*Supplied information*
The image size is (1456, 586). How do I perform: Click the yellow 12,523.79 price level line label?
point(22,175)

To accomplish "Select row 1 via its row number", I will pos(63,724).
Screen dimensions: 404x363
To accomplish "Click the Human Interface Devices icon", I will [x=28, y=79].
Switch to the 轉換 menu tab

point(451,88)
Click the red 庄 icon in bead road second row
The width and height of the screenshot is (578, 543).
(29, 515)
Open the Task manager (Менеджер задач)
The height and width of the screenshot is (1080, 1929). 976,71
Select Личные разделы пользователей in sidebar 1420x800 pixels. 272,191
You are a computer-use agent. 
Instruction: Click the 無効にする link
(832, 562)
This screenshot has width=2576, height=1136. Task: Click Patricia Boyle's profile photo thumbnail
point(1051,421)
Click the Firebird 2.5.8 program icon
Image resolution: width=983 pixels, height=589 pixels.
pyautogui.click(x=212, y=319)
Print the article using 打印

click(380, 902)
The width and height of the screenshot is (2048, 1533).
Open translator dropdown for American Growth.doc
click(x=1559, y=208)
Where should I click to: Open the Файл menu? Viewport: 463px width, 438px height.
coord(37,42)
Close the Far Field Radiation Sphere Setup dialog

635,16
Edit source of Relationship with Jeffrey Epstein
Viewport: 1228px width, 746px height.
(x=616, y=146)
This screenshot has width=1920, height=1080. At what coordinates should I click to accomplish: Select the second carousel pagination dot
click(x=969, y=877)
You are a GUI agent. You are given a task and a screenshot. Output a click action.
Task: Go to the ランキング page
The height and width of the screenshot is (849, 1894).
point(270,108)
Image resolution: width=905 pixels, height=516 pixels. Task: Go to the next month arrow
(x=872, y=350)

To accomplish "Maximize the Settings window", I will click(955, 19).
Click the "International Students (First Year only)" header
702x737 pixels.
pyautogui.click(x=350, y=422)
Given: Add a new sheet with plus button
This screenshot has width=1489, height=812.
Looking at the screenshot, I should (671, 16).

*Given task*
Reproduce verbatim the records from their first line through the line that contains "I will pos(63,724).", including both of those lines.

*Complete output*
The image size is (1456, 586). How do I perform: Click the yellow 12,523.79 price level line label?
point(22,175)

To accomplish "Select row 1 via its row number", I will pos(63,724).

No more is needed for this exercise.